[PATCH AUTOSEL 6.18-6.12] scsi: ufs: host: mediatek: Fix shutdown/suspend race condition

linux-arm-kernel.lists.infradead.org archive mirror
 help / color / mirror / Atom feed

* [PATCH AUTOSEL 6.18-6.12] scsi: ufs: host: mediatek: Fix shutdown/suspend race condition
       [not found] <20251210034915.2268617-1-sashal@kernel.org>
@ 2025-12-10  3:48 ` Sasha Levin
  2025-12-10  3:48 ` [PATCH AUTOSEL 6.18-5.10] clk: mvebu: cp110 add CLK_IGNORE_UNUSED to pcie_x10, pcie_x11 & pcie_x4 Sasha Levin
  2025-12-10  3:48 ` [PATCH AUTOSEL 6.18-5.10] firmware: imx: scu-irq: Init workqueue before request mbox channel Sasha Levin
  2 siblings, 0 replies; 3+ messages in thread
From: Sasha Levin @ 2025-12-10  3:48 UTC (permalink / raw)
  To: patches, stable
  Cc: Peter Wang, Chun-Hung Wu, Martin K. Petersen, Sasha Levin,
	chaotian.jing, matthias.bgg, angelogioacchino.delregno,
	linux-scsi, linux-mediatek, linux-kernel, linux-arm-kernel

From: Peter Wang <peter.wang@mediatek.com>

[ Upstream commit 014de20bb36ba03e0e0b0a7e0a1406ab900c9fda ]

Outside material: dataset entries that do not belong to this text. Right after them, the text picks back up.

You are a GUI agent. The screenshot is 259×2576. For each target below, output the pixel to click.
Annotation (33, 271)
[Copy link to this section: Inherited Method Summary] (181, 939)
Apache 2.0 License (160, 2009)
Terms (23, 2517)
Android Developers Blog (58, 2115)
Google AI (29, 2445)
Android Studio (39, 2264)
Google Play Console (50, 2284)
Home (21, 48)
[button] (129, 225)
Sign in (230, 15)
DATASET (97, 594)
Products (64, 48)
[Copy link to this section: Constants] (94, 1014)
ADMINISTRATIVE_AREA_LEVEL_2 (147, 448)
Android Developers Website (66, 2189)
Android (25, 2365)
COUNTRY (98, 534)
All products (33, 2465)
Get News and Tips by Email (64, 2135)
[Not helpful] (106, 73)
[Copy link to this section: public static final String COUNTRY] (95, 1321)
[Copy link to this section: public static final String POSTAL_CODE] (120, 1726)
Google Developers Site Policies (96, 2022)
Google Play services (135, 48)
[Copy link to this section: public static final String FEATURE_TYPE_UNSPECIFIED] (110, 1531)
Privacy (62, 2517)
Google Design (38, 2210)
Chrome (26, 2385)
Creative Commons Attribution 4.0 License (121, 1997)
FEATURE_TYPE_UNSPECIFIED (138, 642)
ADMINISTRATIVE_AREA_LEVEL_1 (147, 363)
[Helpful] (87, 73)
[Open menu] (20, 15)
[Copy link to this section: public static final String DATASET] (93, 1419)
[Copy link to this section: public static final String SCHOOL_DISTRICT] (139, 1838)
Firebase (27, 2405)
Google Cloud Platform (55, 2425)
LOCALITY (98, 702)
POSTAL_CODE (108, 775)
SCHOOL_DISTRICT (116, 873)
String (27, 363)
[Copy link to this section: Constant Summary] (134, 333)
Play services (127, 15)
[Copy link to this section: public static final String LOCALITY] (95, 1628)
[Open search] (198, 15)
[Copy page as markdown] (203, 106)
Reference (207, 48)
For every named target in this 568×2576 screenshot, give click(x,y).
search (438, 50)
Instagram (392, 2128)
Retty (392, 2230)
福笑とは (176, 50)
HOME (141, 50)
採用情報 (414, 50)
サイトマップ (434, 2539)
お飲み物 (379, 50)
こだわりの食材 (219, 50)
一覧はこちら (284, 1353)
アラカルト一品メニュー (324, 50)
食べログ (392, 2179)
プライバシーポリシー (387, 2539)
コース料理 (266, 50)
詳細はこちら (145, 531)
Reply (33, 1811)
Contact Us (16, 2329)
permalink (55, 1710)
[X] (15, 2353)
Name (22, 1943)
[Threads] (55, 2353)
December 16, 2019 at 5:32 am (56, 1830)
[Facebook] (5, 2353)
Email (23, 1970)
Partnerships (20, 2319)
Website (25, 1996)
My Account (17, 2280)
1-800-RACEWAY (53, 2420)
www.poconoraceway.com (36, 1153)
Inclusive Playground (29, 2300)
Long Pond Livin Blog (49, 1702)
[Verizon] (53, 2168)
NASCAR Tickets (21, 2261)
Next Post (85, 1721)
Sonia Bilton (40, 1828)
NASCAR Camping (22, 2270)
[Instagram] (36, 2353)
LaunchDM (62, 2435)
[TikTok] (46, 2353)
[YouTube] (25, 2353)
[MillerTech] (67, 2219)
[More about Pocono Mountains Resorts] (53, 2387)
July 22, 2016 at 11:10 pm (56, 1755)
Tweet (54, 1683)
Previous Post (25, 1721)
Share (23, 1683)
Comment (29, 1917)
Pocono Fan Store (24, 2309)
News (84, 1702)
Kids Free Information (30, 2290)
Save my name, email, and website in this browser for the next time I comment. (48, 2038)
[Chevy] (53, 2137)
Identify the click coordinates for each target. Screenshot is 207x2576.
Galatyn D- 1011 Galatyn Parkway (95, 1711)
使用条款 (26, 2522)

Address a race condition between shutdown and suspend operations in the
UFS Mediatek driver. Before entering suspend, check if a shutdown is in
progress to prevent conflicts and ensure system stability.

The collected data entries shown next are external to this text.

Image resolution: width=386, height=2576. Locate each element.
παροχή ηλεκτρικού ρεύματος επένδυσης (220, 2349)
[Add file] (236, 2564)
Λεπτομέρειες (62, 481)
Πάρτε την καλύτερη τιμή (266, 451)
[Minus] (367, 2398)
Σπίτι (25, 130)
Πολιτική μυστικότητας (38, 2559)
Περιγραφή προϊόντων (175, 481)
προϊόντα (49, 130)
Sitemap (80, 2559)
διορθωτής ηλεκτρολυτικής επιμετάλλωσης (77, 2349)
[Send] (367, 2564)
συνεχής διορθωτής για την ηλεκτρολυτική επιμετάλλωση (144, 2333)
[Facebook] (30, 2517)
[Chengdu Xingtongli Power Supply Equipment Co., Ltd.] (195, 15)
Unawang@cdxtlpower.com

Signed-off-by: Peter Wang <peter.wang@mediatek.com>
Acked-by: Chun-Hung Wu <chun-hung.wu@mediatek.com>
Link: https://patch.msgid.link/20250924094527.2992256-6-peter.wang@mediatek.com
Signed-off-by: Martin K. Petersen <martin.petersen@oracle.com>
Signed-off-by: Sasha Levin <sashal@kernel.org>
---

LLM Generated explanations, may be completely bogus:

## Analysis Summary

### 1. Commit Message Analysis
- **Subject**: "Fix shutdown/suspend race condition" - clearly indicates
  a bug fix
- **No Cc: stable tag** or **Fixes: tag** present
- The message describes preventing conflicts between shutdown and
  suspend operations "to ensure system stability"

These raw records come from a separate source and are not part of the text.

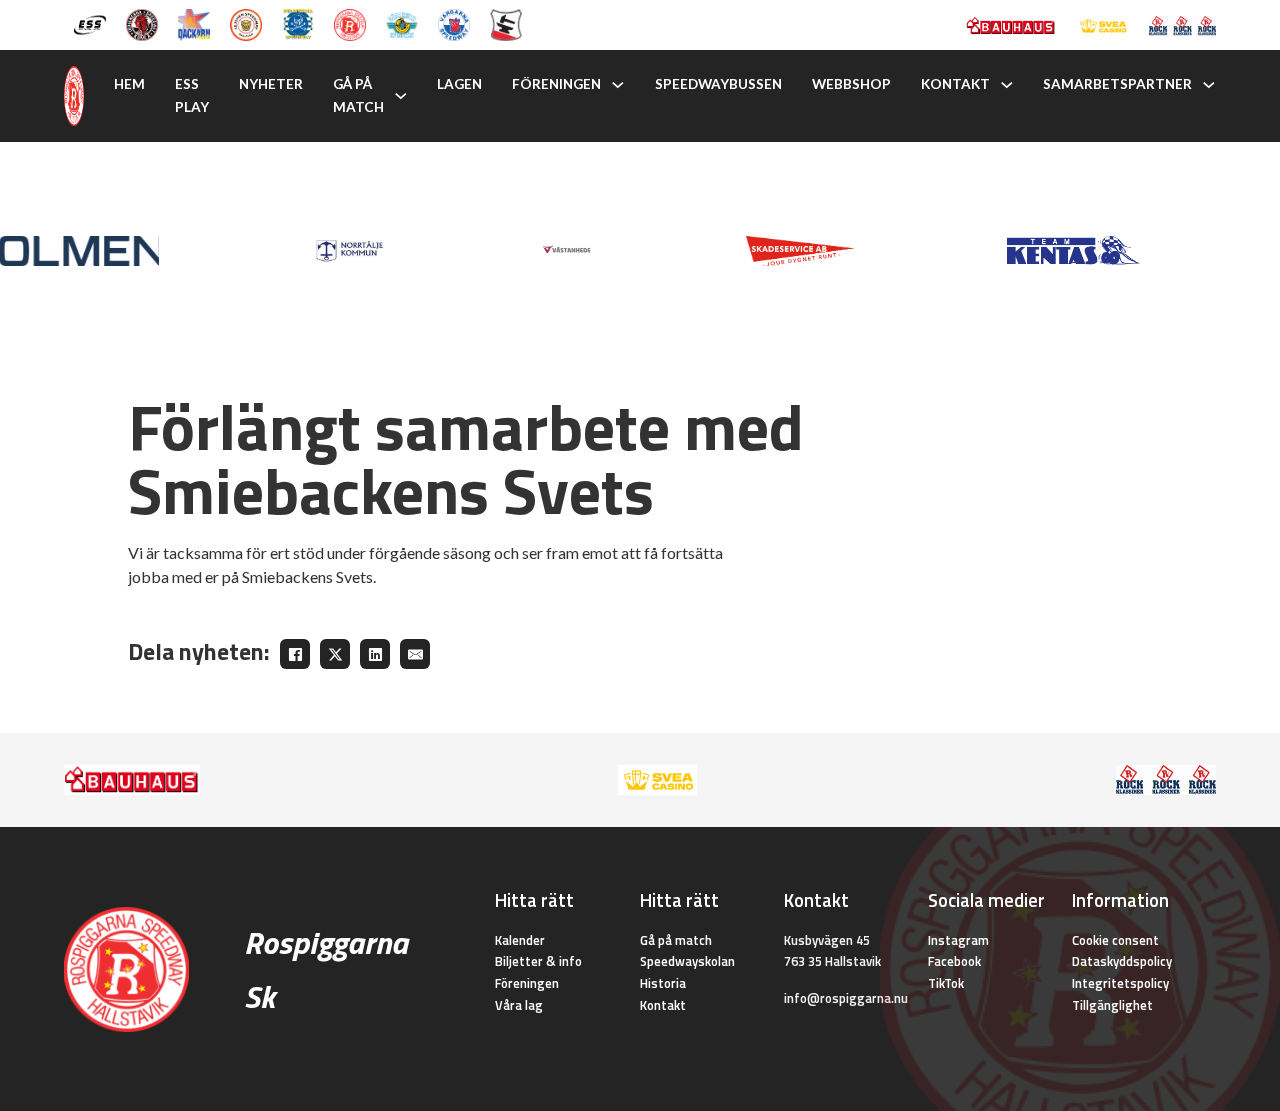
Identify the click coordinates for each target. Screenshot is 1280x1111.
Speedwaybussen (718, 84)
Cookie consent (1115, 940)
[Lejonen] (246, 23)
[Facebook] (295, 654)
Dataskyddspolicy (1122, 961)
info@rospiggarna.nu (846, 998)
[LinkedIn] (375, 654)
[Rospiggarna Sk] (350, 23)
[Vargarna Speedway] (454, 23)
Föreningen (556, 84)
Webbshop (851, 84)
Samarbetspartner (1117, 84)
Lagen (459, 84)
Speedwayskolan (687, 961)
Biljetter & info (538, 961)
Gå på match (358, 95)
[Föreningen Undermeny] (618, 85)
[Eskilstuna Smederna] (506, 23)
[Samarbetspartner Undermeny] (1209, 85)
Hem (129, 84)
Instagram (958, 940)
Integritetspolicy (1120, 983)
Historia (663, 983)
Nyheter (271, 84)
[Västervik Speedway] (402, 23)
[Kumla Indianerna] (142, 23)
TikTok (946, 983)
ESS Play (192, 95)
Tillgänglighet (1112, 1005)
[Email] (415, 654)
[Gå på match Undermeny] (401, 96)
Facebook (954, 961)
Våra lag (519, 1005)
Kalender (520, 940)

### 2. Code Change Analysis
The fix is extremely small (4 lines):
```c
if (hba->shutting_down) {
    ret = -EBUSY;
    goto out;
}
```

**What it does**: At the start of `ufs_mtk_system_suspend()`, before
calling `ufshcd_system_suspend()` and performing Mediatek-specific
operations (voltage regulator LPM, MTCMOS control), it checks if
`hba->shutting_down` is true.

**Why the race is problematic**: The Mediatek driver performs hardware-
specific operations after calling the core suspend:
- `ufs_mtk_dev_vreg_set_lpm()` - controls voltage regulators
- `ufs_mtk_mtcmos_ctrl()` - controls power domains

If shutdown is in progress (`ufshcd_wl_shutdown()` sets
`hba->shutting_down = true`), these operations could conflict with the
shutdown sequence that also manipulates hardware state, causing
instability.

### 3. Classification
- **Bug fix**: Yes - fixes a real race condition
- **Not a feature**: No new functionality, APIs, or capabilities added
- Uses existing infrastructure (`shutting_down` flag already exists in
  `struct ufs_hba`)

### 4. Scope and Risk Assessment
- **Lines changed**: 4 lines (minimal)
- **Files touched**: 1 (driver-specific)
- **Risk**: Very low - adds a defensive early return that makes the
  driver more conservative
- **Regression potential**: Minimal - worst case is a suspend returning
  `-EBUSY` when it shouldn't, but this is very unlikely given the
  shutdown context

### 5. User Impact
- **Affected hardware**: Mediatek UFS storage (common in Android devices
  and embedded systems)
- **Severity**: Race conditions between suspend/shutdown can cause
  system hangs, crashes, or data corruption
- **Real-world scenario**: User initiates shutdown while system is
  suspending (e.g., closing laptop lid during shutdown)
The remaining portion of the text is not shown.